_GIVEN PASSAGE_
--- Begin ---

旨在兼容text2video、text2image、img2img、video2video、是否有controlnet等的通用pipeline。目前仅不支持img2img、video2video。
支持多片段同时denoise,交叉部分加权平均
当 skip_temporal_layer 为 False 时, unet 起 video 生成作用;skip_temporal_layer为True时,unet起原image作用。
当controlnet的所有入参为None,等价于走的是text2video pipeline;
当 condition_latents、controlnet_condition_images、controlnet_condition_latents为None时,表示不走首帧条件生成的时序condition pipeline
现在没有考虑对 `num_videos_per_prompt` 的兼容性,不是1可能报错;
if skip_temporal_layer is False, unet motion layer works, else unet only run text2image layers.
if parameters about controlnet are None, means text2video pipeline;
if ondition_latents、controlnet_condition_images、controlnet_condition_latents are None, means only run text2video without vision condition images.
By now, code works well with `num_videos_per_prpmpt=1`, !=1 may be wrong.
Args:
prompt (`str` or `List[str]`, *optional*):
The prompt or prompts to guide the image generation. If not defined, one has to pass `prompt_embeds`.
instead.
image (`torch.FloatTensor`, `PIL.Image.Image`, `np.ndarray`, `List[torch.FloatTensor]`, `List[PIL.Image.Image]`, `List[np.ndarray]`,:
`List[List[torch.FloatTensor]]`, `List[List[np.ndarray]]` or `List[List[PIL.Image.Image]]`):
The ControlNet input condition. ControlNet uses this input condition to generate guidance to Unet. If
the type is specified as `Torch.FloatTensor`, it is passed to ControlNet as is. `PIL.Image.Image` can
also be accepted as an image. The dimensions of the output image defaults to `image`'s dimensions. If
height and/or width are passed, `image` is resized according to them. If multiple ControlNets are
specified in init, images must be passed as a list such that each element of the list can be correctly
batched for input to a single controlnet.
condition_latents:
与latents相对应,是Latents的时序condition,一般为首帧,b c t(1) ho wo
be corresponding to latents, vision condtion latents, usually first frame, should be b c t(1) ho wo.

--- End ---

_INFORMATION SUPPLIED_

--- Begin ---

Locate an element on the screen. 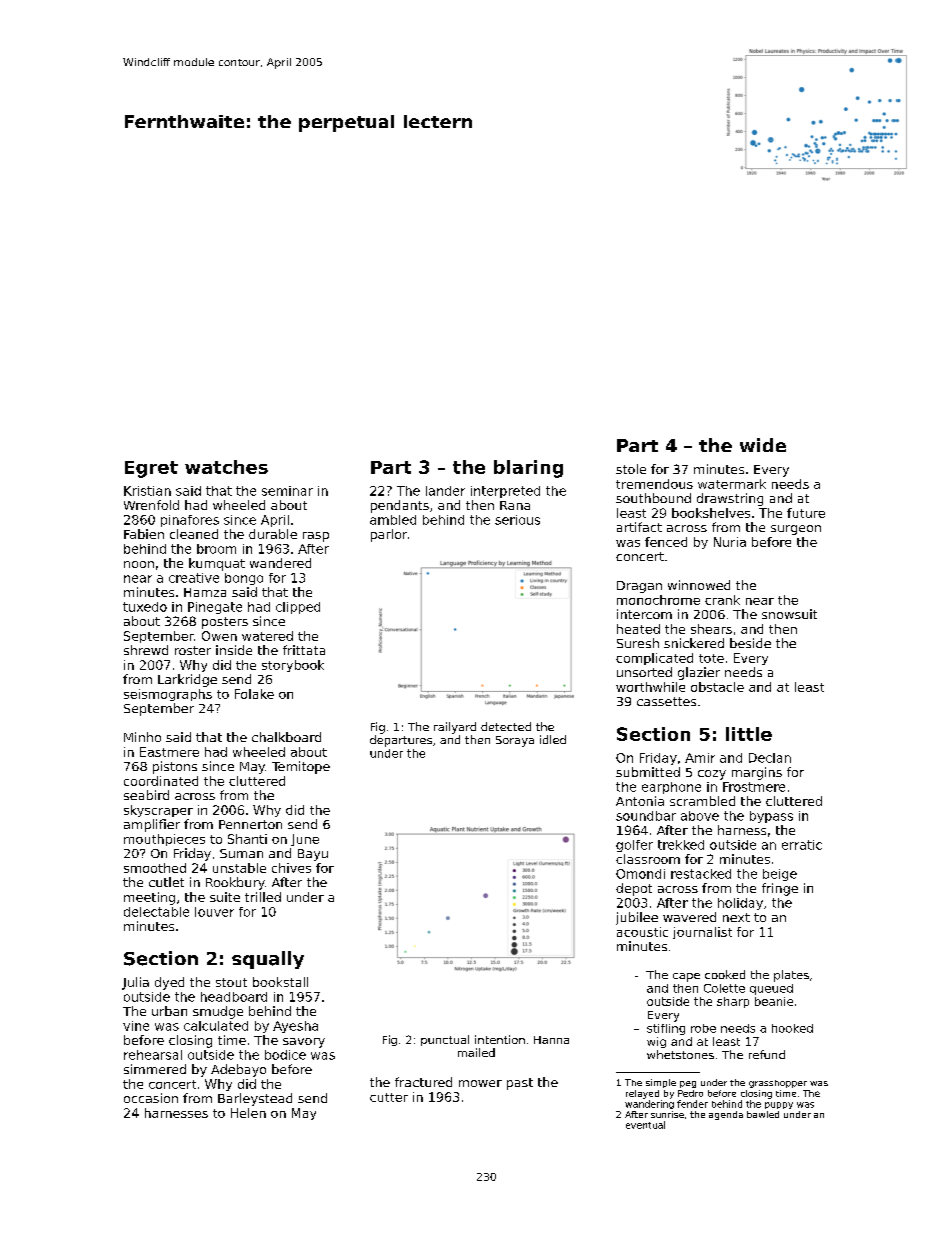 Image resolution: width=952 pixels, height=1233 pixels. stifling is located at coordinates (666, 1029).
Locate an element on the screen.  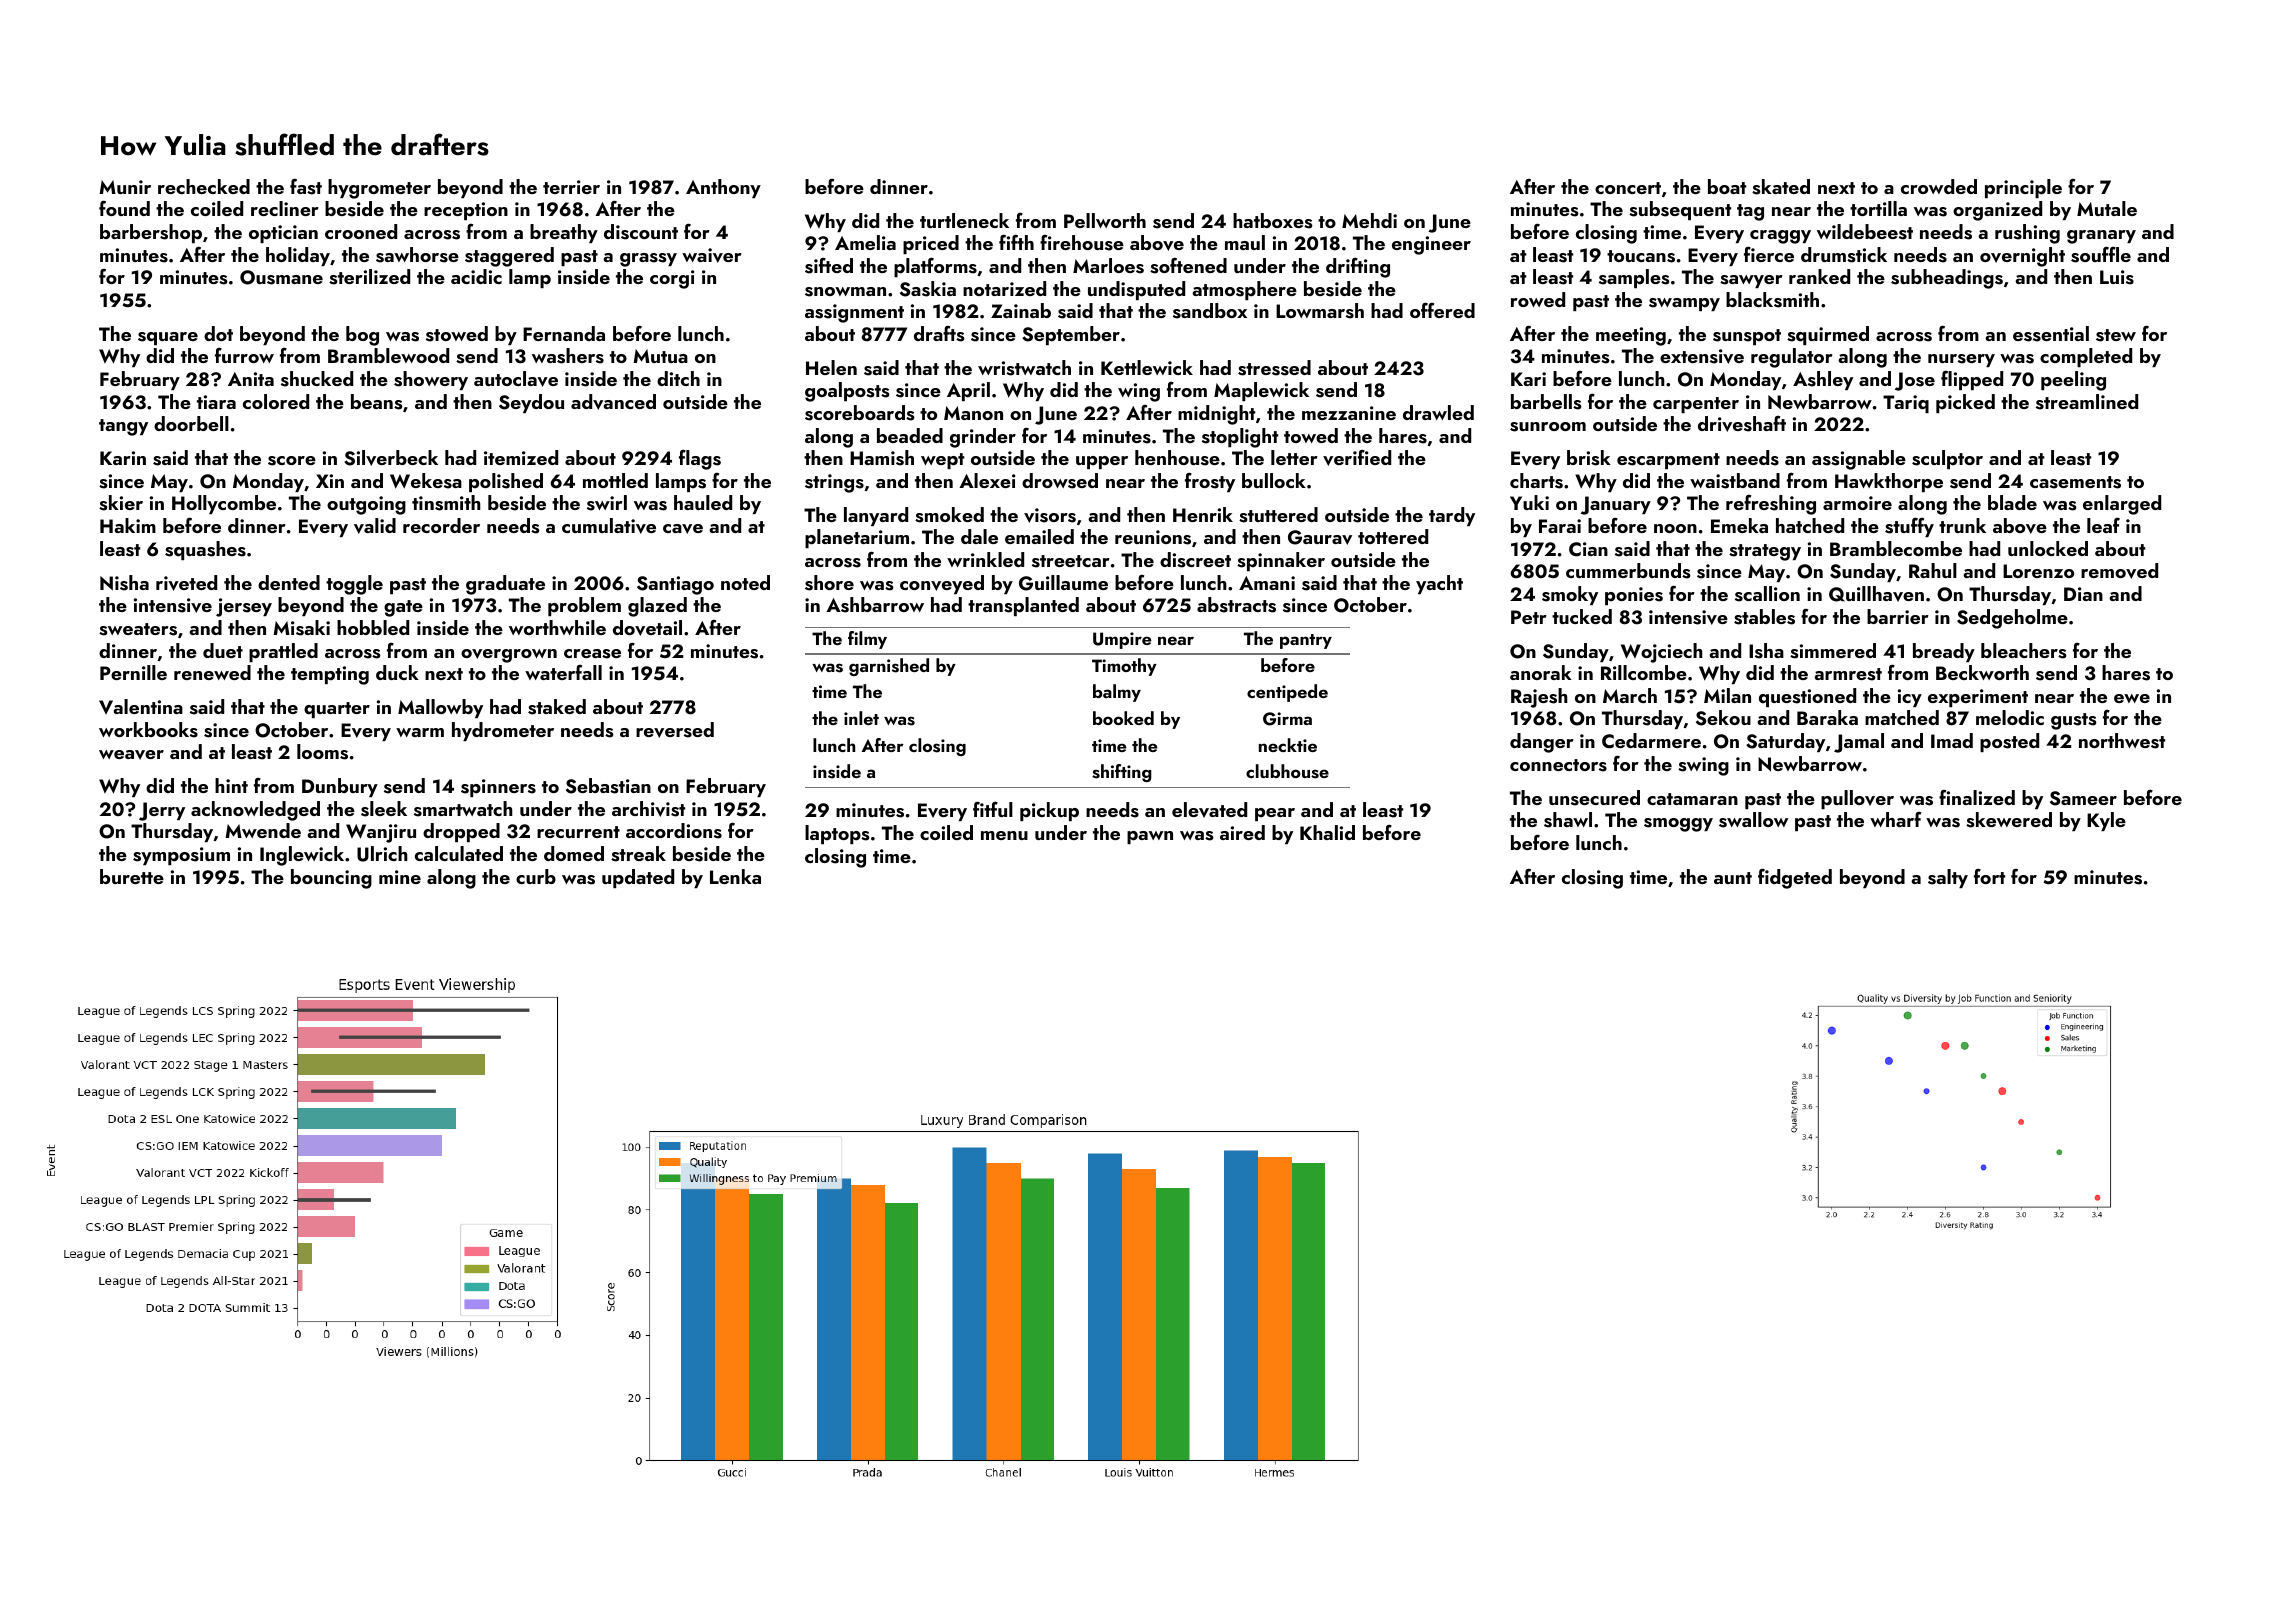
Anthony is located at coordinates (723, 188).
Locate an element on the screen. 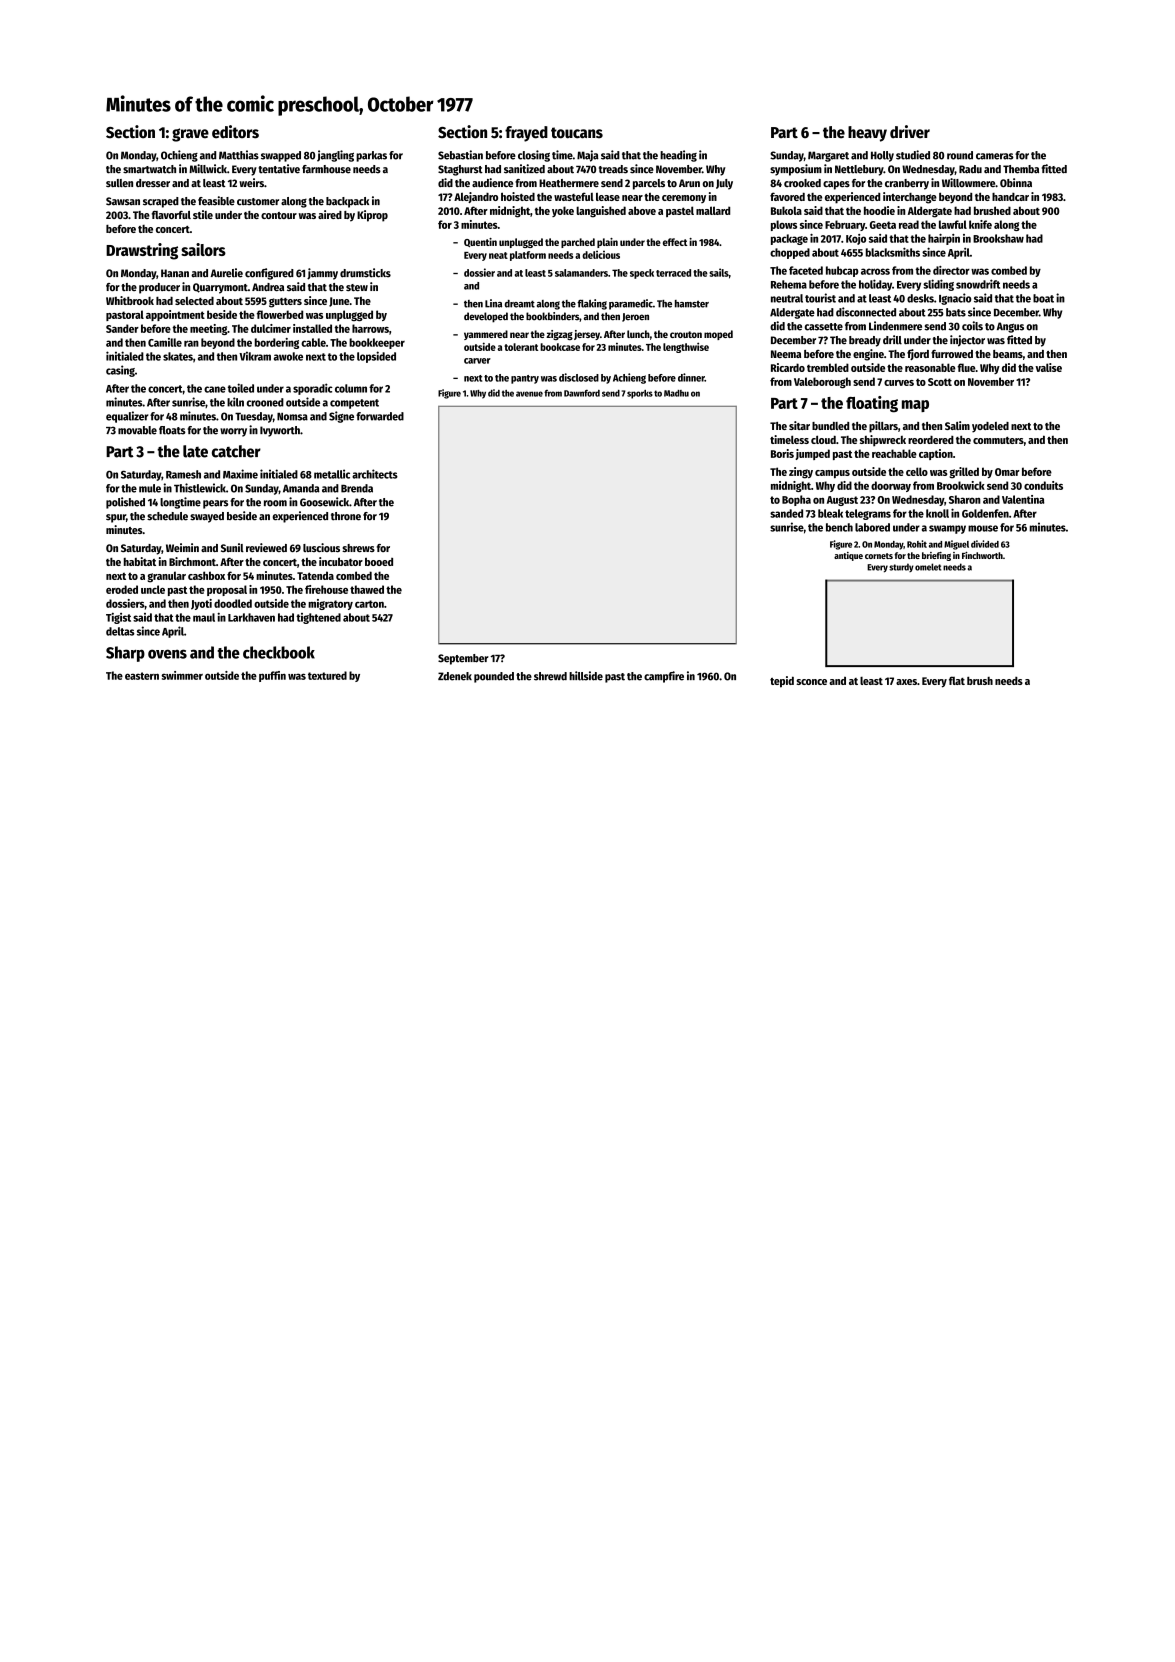 This screenshot has height=1662, width=1175. handcar is located at coordinates (1010, 197).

--- End ---

_TASK TO COMPLETE_
Reproduce the pipeline docstring at the top of the page in full, character for character.

_ANSWER TO THE TASK_
旨在兼容text2video、text2image、img2img、video2video、是否有controlnet等的通用pipeline。目前仅不支持img2img、video2video。
支持多片段同时denoise,交叉部分加权平均
当 skip_temporal_layer 为 False 时, unet 起 video 生成作用;skip_temporal_layer为True时,unet起原image作用。
当controlnet的所有入参为None,等价于走的是text2video pipeline;
当 condition_latents、controlnet_condition_images、controlnet_condition_latents为None时,表示不走首帧条件生成的时序condition pipeline
现在没有考虑对 `num_videos_per_prompt` 的兼容性,不是1可能报错;
if skip_temporal_layer is False, unet motion layer works, else unet only run text2image layers.
if parameters about controlnet are None, means text2video pipeline;
if ondition_latents、controlnet_condition_images、controlnet_condition_latents are None, means only run text2video without vision condition images.
By now, code works well with `num_videos_per_prpmpt=1`, !=1 may be wrong.
Args:
prompt (`str` or `List[str]`, *optional*):
The prompt or prompts to guide the image generation. If not defined, one has to pass `prompt_embeds`.
instead.
image (`torch.FloatTensor`, `PIL.Image.Image`, `np.ndarray`, `List[torch.FloatTensor]`, `List[PIL.Image.Image]`, `List[np.ndarray]`,:
`List[List[torch.FloatTensor]]`, `List[List[np.ndarray]]` or `List[List[PIL.Image.Image]]`):
The ControlNet input condition. ControlNet uses this input condition to generate guidance to Unet. If
the type is specified as `Torch.FloatTensor`, it is passed to ControlNet as is. `PIL.Image.Image` can
also be accepted as an image. The dimensions of the output image defaults to `image`'s dimensions. If
height and/or width are passed, `image` is resized according to them. If multiple ControlNets are
specified in init, images must be passed as a list such that each element of the list can be correctly
batched for input to a single controlnet.
condition_latents:
与latents相对应,是Latents的时序condition,一般为首帧,b c t(1) ho wo
be corresponding to latents, vision condtion latents, usually first frame, should be b c t(1) ho wo.